The automobile industry, which is governed by exhaustive regulations, constrained by the availability of fuel and dependent on the crumbling infrastructure, is pinning its hope on the advancement in technology which could take the entire mobility system to the stratosphere.
Auto giants are gearing up to the concept of ‘Autonomous Vehicles’ aka driver-less cars, which would probably never crash or hit-and-run. This concept seems no more fictional, and is a soon-to-be reality.
The possible benefits of such a car could be many. Imagine cars programmed to avoid a crash. The only thing you need to do is to choose your destination. Blissful. It maybe a dream come true for the disabled and the aged.
Hopefully, this could also ease congestion and shorten the time spent on commuting.
Technology giant Google has already pioneered the technology, first in Nevada and now, in four foreign cities. This triggered the mainstream auto industry to develop autonomous vehicles of their own.
Google has been working on the project since 2009, but the fantasy started taking shape in as early as 1939 at New York world’s fair where visitors were presented a vision of automated highways. So far, Google has tested one million miles and are out on the street of California, Austin, Mountain View and Texas.
Following the same path, other automobile players like Nissan, Toyota, Ford, General Motors and Volvo will be teaming up to build a fleet of driver-less cars. In fact, some models are going through transition period. For instance, Japanese auto maker has already announced its plans to launch 10 vehicles in the category by 2020. This will be under the Renault-Nissan alliance, a partnership between Nissan and French automaker Renault. The company is likely to showcase its single-lane control feature this year itself while multi-lane control will make its debut in 2018.
Toyota and General Motors (GM) also have plans to launch a slew of models under their self- driving mechanism.
Recently, GM invested $500 million in ride-sharing giant Lyft to jointly develop technology for autonomous cars. Apart from this, last year in October, the company had announced plans to have its self-driving versions of its Chevy Volt.

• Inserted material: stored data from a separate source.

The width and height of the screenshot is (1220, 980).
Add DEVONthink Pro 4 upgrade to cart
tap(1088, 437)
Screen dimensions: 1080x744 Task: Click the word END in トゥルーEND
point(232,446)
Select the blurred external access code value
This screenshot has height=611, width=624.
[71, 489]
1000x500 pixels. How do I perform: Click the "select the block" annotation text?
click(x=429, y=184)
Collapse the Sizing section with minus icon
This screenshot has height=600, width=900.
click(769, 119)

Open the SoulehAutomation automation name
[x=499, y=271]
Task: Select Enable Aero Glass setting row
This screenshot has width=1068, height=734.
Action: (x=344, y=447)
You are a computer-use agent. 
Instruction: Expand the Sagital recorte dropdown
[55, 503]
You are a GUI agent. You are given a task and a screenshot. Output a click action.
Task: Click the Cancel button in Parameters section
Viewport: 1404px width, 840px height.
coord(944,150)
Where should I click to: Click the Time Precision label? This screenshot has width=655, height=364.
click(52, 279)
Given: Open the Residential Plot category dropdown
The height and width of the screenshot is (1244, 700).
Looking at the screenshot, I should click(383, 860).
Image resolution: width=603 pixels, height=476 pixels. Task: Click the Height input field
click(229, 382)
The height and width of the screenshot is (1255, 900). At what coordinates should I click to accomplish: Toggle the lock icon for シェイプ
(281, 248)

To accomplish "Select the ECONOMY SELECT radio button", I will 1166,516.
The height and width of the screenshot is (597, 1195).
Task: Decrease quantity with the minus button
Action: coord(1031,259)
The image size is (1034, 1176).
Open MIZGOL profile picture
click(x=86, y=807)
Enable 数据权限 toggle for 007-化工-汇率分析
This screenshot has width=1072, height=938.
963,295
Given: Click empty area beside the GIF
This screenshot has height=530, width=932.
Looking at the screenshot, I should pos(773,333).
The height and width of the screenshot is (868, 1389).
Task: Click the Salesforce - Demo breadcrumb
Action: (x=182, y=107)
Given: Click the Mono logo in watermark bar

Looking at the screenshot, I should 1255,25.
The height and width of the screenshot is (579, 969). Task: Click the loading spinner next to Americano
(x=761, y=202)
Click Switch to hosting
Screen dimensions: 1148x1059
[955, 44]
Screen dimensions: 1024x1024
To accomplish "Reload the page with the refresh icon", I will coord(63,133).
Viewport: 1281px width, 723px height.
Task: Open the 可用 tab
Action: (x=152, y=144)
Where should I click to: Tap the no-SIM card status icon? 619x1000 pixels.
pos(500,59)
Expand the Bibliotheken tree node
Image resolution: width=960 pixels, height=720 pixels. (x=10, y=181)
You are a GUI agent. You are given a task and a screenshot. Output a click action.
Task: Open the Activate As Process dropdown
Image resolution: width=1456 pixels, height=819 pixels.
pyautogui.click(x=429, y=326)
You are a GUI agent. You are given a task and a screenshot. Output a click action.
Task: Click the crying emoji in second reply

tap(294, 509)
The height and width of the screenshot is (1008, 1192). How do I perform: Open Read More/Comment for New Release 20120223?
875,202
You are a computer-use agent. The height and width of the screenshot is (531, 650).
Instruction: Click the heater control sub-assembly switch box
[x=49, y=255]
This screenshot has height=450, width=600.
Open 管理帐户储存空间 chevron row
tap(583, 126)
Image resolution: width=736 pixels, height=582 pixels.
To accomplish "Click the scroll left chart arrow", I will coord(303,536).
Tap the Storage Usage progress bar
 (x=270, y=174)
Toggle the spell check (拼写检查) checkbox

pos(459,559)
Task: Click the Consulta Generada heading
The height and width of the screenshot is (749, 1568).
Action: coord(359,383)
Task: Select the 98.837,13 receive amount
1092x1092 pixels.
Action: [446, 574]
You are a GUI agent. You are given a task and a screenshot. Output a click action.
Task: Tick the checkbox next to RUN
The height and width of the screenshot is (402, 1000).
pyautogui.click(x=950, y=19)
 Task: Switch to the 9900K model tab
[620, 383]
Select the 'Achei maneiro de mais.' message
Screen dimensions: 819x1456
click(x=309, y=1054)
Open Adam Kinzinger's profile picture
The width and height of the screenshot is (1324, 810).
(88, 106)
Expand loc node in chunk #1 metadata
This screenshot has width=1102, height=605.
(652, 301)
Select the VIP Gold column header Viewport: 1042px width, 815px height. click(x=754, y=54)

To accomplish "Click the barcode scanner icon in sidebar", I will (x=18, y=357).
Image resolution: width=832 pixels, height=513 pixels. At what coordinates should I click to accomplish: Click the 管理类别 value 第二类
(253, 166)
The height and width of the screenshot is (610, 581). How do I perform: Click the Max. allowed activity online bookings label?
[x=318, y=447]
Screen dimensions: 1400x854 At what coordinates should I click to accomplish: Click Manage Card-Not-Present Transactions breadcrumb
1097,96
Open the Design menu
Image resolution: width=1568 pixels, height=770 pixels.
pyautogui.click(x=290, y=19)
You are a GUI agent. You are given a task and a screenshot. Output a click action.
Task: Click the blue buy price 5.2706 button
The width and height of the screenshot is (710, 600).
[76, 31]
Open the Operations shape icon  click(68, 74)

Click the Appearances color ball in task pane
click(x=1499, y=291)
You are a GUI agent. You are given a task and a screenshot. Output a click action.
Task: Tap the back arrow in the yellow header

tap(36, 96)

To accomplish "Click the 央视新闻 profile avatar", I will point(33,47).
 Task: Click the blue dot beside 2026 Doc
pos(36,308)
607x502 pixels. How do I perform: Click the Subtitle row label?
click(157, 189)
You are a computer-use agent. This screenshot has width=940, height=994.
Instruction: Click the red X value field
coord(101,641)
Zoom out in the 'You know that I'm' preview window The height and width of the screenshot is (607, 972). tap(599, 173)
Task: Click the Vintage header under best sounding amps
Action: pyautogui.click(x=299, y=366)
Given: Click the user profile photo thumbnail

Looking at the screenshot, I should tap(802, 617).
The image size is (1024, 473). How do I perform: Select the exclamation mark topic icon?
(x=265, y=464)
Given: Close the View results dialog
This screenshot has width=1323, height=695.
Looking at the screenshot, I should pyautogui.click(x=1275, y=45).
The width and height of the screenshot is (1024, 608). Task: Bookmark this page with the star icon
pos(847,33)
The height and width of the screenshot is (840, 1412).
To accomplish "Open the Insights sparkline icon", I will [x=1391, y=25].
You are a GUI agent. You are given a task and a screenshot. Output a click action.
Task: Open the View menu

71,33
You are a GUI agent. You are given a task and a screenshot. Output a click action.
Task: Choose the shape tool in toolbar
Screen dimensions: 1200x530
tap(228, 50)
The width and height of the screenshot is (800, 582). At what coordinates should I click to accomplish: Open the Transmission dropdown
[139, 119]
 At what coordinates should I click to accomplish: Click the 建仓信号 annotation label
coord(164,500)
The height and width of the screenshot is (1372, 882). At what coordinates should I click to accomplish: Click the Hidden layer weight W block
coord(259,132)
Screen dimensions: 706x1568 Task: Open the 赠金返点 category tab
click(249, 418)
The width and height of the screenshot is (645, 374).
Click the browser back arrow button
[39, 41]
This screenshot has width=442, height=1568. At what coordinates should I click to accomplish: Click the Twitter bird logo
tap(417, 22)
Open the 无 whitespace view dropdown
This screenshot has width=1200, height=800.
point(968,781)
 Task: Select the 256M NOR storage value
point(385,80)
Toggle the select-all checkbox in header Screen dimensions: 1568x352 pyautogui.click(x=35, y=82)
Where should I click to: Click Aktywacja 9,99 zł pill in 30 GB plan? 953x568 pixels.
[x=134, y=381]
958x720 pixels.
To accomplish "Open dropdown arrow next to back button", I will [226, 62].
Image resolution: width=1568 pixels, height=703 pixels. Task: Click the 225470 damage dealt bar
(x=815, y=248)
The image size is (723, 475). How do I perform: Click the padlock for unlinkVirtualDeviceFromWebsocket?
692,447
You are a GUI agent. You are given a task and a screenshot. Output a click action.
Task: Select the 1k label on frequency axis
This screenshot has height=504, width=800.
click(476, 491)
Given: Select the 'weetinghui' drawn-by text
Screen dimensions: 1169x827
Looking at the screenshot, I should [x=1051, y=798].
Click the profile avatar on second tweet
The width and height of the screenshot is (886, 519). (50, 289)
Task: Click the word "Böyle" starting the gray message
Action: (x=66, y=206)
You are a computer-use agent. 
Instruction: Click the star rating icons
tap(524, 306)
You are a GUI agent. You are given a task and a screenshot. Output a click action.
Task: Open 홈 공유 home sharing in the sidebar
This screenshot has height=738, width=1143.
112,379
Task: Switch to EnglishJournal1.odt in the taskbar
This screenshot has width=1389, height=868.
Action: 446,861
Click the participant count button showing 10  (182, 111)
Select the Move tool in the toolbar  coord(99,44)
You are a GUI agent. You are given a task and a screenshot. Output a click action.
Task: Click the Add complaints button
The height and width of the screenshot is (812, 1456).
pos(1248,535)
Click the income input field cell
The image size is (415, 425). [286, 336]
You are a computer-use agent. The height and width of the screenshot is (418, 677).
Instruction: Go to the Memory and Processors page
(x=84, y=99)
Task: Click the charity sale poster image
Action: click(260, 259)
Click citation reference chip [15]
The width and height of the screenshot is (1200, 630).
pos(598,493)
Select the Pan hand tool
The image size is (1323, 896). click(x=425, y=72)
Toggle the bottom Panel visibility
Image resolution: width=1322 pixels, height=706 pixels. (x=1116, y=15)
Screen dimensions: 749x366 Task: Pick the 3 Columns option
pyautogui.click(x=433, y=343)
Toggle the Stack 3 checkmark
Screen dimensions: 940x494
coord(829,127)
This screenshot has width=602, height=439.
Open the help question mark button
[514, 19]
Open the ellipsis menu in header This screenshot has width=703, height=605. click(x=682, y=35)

Ford Motors also unveiled its future plans at the stage of Consumer Electronic Show (CES). Ford said it would be tripling its fleet of self-driving cars, eventually totalling 30 units.
Anurag Mehrotra, executive director (marketing sales and service), Ford India, told dna, “There is amazing work going on under autonomous mechanism. We are doing lots of tie-ups, working with technology partners. The future of entire mobility space is going to be redefined.”
Apart from this, auto giants are also trying to change the perception of owing a car with the ‘shared ownership’ concept.
“Ford is doing roughly about 25 experiments in different parts of the world. One of those experiments is happening in Bangalore. The experiment is where a group of people actually own a car, there is front-end which is created. They can chose what time to what time they want a car and you can then schedule how the car gets used for everyone. It is called shared ownership,” said Mehrotra.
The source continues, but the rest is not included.